Employment Arrangements with James J. TerBeest

        In May 2005 we entered into an Executive Employment Agreement with James J. TerBeest, our Chief Financial Officer, pursuant to which Mr. TerBeest will receive $175,000 in salary for his service to the Company. In addition, pursuant to the arrangement, we agreed to issue Mr. TerBeest a restricted stock bonus of 50,000 shares of our common stock. During 2007, Mr. TerBeest forfeited all of his 50,000 shares. In the event that we terminate Mr. TerBeest's employment at any time without "Cause" (as defined in the agreement), he will be eligible to receive a severance payment equal to (i) six (6) months of his base salary plus (ii) one (1) month of his base salary for each month of employment beginning on January 1, 2005 in excess of six (6) months but not to exceed twelve (12) months.

        For purposes of the employment agreement, we may terminate Mr. TerBeest for "Cause" in the event that he (i) is indicted for or charged with a crime involving dishonesty, breach of trust, or physical harm to any person (except for misdemeanor resulting from harm caused through the operation of a motor vehicle); (ii) willfully engages in conduct that is in bad faith and materially injurious to us (including

33



misappropriation of trade secrets, fraud or embezzlement); (iii) commits a material, uncured breach of the employment agreement; (iv) willfully refuses to implement or follow a lawful policy or directive that is consistent with the terms of the employment agreement; (v) engages in misfeasance or malfeasance demonstrated by a pattern of failure to perform job duties diligently and professionally; or (vi) fails to relocate his principal residence as contemplated by the agreement. Mr. TerBeest may terminate the employment agreement for "Good Reason" upon (i) a change in his position which materially reduces his level of responsibility; (ii) a reduction in his base salary (unless the base salaries of all executive employees are also proportionately reduced); (iii) a relocation of his principal place of employment by more than fifty (50) miles (excluding his relocation to Dallas, Texas); or (iv) a material breach of the employment agreement by us.

        On July 18, 2006, we and Mr. TerBeest entered into an Amendment to Executive Employment Agreement. The amendment provides, among other things, that Mr. TerBeest is entitled to receive a bonus in the amount of one-half percent (0.5%) of the Total Consideration (as defined in the amendment) actually paid to our stockholders in connection with a Corporate Transaction (as defined in the amendment).

        On March 6, 2007, we and Mr. TerBeest entered into a Second Amendment to the employment agreement to provide that (i) on or before December 31, 2007 Mr. TerBeest will relocate his principal residence to Dallas, Texas; and (ii) until Mr. TerBeest relocates his residence, we will pay for his weekly round trip airfare between Dallas, Texas and Louisville, Kentucky and his lodging expenses while in Dallas, Texas.

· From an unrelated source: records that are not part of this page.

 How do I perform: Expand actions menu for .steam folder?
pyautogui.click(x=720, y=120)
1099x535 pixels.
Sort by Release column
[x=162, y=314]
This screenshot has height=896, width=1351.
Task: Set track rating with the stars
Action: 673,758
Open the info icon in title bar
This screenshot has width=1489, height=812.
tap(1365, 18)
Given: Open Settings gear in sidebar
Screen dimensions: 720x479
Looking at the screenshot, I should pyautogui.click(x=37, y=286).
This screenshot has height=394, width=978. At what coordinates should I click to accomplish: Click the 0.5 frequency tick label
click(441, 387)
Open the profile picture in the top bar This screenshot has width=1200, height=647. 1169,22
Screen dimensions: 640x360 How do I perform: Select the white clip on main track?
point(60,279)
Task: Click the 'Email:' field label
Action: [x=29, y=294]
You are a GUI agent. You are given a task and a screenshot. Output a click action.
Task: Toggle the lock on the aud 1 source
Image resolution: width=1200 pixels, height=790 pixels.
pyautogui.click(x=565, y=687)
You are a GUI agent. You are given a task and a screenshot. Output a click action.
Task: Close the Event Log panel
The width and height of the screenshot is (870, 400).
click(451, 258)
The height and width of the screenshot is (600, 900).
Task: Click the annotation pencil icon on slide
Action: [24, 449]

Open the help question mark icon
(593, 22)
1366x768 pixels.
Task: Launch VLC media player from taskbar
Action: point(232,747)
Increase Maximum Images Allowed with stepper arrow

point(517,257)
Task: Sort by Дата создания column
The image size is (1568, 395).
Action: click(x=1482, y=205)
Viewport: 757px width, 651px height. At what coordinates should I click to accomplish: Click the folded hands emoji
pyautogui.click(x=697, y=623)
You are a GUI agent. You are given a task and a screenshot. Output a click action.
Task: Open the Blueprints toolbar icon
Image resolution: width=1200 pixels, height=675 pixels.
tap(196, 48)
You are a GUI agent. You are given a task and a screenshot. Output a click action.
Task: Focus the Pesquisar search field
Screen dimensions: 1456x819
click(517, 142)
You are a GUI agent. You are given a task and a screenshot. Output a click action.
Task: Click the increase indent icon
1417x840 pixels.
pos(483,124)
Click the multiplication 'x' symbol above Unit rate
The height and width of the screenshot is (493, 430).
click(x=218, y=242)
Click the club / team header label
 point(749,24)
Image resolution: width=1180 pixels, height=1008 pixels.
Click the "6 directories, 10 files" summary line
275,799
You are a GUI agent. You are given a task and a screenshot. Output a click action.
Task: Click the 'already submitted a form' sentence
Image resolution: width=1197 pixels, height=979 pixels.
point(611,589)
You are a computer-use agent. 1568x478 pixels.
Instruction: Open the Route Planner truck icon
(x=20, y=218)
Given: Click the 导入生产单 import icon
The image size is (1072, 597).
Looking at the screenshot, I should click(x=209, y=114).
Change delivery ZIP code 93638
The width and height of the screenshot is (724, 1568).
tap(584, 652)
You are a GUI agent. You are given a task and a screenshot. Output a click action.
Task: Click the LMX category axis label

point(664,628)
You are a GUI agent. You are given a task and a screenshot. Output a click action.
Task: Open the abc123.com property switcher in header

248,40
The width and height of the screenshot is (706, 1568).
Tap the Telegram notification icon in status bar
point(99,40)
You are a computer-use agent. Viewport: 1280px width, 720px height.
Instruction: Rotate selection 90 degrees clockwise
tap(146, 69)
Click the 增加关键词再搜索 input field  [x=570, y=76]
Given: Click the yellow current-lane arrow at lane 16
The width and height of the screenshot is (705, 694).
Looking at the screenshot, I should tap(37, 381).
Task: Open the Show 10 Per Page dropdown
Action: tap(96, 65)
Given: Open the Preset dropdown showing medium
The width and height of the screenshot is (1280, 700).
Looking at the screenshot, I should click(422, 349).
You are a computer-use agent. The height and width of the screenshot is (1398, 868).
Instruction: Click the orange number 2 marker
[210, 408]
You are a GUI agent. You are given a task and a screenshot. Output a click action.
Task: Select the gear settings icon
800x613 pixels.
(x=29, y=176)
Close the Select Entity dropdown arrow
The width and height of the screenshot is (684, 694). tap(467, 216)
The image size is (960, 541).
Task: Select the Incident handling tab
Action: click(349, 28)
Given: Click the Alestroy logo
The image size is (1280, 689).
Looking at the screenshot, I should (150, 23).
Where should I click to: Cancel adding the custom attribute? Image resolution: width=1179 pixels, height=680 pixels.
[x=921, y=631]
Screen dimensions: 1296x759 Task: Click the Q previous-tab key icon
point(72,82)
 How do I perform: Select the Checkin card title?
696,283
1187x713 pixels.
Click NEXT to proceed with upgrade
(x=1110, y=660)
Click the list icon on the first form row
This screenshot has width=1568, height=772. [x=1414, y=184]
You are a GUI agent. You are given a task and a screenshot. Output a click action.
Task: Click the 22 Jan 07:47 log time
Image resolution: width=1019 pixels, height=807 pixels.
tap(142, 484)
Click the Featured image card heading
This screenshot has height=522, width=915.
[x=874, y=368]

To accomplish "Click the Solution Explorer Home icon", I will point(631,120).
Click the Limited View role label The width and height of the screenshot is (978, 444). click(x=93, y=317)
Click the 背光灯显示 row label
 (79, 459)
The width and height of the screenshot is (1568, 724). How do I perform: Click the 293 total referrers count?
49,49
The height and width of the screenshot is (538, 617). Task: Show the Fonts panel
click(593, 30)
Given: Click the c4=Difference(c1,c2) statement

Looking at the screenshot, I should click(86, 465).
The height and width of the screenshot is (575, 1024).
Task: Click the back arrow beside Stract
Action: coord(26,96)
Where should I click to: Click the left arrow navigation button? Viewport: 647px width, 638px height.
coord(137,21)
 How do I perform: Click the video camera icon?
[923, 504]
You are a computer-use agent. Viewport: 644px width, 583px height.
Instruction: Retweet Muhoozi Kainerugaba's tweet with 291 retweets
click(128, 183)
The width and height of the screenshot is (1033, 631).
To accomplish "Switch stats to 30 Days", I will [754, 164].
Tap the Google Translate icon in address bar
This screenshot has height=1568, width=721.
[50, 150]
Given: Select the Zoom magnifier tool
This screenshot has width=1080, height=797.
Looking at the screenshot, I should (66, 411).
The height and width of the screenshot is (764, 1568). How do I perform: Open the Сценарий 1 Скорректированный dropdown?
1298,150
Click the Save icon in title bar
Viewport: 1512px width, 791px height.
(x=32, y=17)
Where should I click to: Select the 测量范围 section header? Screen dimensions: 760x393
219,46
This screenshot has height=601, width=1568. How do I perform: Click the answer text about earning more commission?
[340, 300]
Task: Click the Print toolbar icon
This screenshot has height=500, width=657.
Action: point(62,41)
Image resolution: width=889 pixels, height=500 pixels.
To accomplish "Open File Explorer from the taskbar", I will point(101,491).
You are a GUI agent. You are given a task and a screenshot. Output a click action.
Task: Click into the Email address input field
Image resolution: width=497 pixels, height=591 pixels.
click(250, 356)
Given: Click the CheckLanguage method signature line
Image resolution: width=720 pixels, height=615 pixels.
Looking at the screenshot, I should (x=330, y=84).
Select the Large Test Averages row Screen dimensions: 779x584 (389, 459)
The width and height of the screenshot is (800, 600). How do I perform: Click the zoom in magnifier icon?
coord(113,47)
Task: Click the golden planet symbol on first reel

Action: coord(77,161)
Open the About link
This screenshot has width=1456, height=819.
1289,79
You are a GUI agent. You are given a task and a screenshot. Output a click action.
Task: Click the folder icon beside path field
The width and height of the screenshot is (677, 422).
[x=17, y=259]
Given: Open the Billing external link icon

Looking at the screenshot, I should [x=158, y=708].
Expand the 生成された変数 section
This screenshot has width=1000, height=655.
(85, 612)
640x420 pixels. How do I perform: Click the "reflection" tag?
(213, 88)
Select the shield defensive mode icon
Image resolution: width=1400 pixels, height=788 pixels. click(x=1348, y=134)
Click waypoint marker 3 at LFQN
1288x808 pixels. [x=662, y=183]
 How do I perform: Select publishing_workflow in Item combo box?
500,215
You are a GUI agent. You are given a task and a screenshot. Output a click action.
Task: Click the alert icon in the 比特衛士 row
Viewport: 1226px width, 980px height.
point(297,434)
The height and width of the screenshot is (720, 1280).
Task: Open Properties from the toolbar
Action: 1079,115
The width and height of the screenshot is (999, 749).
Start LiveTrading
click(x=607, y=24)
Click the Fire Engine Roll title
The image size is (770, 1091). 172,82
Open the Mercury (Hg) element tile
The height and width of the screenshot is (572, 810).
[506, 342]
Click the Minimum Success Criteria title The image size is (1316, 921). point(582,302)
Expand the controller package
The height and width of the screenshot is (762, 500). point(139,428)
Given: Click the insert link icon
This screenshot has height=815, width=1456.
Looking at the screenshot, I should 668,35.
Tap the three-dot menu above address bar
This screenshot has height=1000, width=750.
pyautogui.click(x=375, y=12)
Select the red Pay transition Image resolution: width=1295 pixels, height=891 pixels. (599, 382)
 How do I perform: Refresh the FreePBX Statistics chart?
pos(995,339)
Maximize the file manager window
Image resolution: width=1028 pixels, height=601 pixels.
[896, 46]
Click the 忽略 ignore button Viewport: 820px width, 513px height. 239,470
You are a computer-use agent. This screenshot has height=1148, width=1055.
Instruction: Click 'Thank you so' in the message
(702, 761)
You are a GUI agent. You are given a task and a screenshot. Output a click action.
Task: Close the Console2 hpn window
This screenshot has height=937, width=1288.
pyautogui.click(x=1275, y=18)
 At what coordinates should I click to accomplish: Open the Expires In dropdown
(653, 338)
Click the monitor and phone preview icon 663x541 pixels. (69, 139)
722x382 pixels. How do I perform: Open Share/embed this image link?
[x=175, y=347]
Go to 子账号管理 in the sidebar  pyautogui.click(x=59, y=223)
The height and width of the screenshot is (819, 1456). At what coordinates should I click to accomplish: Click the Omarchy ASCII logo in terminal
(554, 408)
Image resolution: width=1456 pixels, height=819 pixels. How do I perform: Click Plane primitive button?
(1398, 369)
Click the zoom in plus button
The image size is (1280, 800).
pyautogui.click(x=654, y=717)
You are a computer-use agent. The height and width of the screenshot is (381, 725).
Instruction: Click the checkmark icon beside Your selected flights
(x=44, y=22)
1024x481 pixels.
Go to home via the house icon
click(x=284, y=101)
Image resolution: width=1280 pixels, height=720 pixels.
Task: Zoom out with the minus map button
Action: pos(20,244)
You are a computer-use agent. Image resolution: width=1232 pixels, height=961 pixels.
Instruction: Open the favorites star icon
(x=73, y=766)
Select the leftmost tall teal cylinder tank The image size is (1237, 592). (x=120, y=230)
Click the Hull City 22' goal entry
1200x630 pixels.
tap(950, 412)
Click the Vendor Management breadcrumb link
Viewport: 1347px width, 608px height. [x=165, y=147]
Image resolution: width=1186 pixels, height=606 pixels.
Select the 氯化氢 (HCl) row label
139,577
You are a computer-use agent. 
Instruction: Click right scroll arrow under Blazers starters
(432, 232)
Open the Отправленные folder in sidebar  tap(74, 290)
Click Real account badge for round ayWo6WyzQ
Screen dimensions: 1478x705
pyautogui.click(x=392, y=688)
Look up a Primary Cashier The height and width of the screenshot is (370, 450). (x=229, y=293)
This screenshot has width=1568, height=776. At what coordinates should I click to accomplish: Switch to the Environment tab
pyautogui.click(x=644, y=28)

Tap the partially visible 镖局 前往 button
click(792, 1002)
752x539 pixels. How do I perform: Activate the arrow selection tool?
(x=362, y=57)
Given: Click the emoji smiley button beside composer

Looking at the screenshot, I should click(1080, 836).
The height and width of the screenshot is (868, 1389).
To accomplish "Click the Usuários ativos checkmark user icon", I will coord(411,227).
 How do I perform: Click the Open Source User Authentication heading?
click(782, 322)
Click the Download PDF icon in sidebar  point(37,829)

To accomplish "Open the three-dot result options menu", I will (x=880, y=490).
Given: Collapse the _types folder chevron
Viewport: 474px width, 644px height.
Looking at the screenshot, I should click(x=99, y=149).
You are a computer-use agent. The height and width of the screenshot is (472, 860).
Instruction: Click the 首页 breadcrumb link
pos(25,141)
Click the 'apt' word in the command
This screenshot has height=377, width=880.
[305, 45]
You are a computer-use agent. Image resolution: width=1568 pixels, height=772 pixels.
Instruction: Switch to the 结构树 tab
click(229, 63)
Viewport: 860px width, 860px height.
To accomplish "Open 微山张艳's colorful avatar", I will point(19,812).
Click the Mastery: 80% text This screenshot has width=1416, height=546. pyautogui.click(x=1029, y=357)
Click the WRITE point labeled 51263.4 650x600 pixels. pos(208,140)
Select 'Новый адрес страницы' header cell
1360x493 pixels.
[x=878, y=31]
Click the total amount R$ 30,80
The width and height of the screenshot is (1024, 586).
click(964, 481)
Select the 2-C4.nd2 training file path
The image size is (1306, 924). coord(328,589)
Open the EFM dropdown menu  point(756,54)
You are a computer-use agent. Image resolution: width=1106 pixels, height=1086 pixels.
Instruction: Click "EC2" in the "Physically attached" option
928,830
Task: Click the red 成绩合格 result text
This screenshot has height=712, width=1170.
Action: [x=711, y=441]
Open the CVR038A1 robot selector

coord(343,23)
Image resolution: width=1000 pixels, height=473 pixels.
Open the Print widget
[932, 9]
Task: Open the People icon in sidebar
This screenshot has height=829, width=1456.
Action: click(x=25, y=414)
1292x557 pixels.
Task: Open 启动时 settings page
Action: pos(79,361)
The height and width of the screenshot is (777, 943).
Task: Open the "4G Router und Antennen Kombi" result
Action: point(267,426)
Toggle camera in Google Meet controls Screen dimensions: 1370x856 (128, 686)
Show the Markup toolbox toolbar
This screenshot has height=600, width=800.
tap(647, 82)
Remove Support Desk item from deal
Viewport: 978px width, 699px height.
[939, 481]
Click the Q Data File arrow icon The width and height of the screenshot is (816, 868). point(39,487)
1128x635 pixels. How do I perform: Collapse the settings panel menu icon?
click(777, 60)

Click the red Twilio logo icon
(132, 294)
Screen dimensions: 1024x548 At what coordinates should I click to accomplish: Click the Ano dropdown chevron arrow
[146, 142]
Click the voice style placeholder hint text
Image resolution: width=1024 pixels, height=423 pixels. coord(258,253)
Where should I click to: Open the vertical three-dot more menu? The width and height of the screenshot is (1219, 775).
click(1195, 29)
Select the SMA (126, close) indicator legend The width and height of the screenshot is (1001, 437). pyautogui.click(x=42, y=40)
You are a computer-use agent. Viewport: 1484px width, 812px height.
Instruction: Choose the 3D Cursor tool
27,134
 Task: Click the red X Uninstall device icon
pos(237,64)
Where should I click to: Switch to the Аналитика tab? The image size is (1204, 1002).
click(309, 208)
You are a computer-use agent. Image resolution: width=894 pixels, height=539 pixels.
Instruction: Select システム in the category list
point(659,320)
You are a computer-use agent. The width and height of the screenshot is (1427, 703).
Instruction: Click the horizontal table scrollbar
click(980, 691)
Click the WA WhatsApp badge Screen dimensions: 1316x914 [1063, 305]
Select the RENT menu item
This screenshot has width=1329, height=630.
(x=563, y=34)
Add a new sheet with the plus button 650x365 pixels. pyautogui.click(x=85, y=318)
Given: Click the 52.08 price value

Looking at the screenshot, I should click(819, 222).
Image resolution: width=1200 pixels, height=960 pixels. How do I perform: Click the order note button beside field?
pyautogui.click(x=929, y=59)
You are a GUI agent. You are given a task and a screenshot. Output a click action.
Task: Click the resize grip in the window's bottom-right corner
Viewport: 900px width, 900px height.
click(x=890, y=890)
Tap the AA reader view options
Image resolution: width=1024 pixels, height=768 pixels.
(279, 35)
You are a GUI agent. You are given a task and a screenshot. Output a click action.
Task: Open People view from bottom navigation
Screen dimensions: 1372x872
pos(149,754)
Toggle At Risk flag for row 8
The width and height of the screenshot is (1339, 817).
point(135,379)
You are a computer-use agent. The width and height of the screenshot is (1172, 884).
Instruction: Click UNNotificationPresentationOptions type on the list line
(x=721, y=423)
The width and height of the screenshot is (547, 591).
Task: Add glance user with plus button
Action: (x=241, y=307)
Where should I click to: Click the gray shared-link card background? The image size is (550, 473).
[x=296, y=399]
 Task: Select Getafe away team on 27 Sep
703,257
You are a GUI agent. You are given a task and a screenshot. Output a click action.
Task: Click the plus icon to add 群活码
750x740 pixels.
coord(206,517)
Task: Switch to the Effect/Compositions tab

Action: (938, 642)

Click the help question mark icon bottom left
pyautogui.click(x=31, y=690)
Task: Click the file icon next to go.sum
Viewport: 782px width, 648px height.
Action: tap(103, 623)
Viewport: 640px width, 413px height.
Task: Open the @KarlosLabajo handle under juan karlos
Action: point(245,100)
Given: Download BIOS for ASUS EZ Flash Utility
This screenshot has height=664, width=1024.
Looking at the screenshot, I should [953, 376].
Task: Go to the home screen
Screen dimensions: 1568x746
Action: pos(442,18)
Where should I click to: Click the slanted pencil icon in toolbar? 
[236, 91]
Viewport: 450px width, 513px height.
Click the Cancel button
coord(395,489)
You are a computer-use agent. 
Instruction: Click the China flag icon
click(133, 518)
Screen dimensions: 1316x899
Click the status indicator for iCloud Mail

        On November 19, 2007, we and Mr. TerBeest entered into a Third Amendment to Executive Employment Agreement. The amendment provides, among other things, that (i) the Company agreed to eliminate failure to relocate Mr. TerBeest's permanent residence to Dallas, Texas as a reason for termination for cause (ii) the Company agreed to pay for Mr. TerBeest's weekly round trip airfare between Dallas, Texas and Lousiville, Kentucky and Mr. TerBeest's lodging expenses while in Dallas, Texas, and (iii) Mr. TerBeest agreed in exchange for (i) and (ii) to forego his right to receive the one-half percent (0.5%) bonus in connection with a Corporate Transaction referred to in the preceding paragraph.

        On March 24, 2006 we granted Mr. TerBeest an option to purchase 150,000 shares of common stock at a per share exercise price of $4.50. The shares of common stock subject to the option vest in accordance with the following schedule: 1/4 of the total shares vest on March 24, 2007 and 1/48th of the total shares vest monthly thereafter.

        On May 2, 2007, we granted Mr. TerBeest an option to purchase 150,000 shares of common stock at a per share price of $.49, of which 40,625 shares were immediately vested and 3,125 shares vest each month for 36 months following the grant date.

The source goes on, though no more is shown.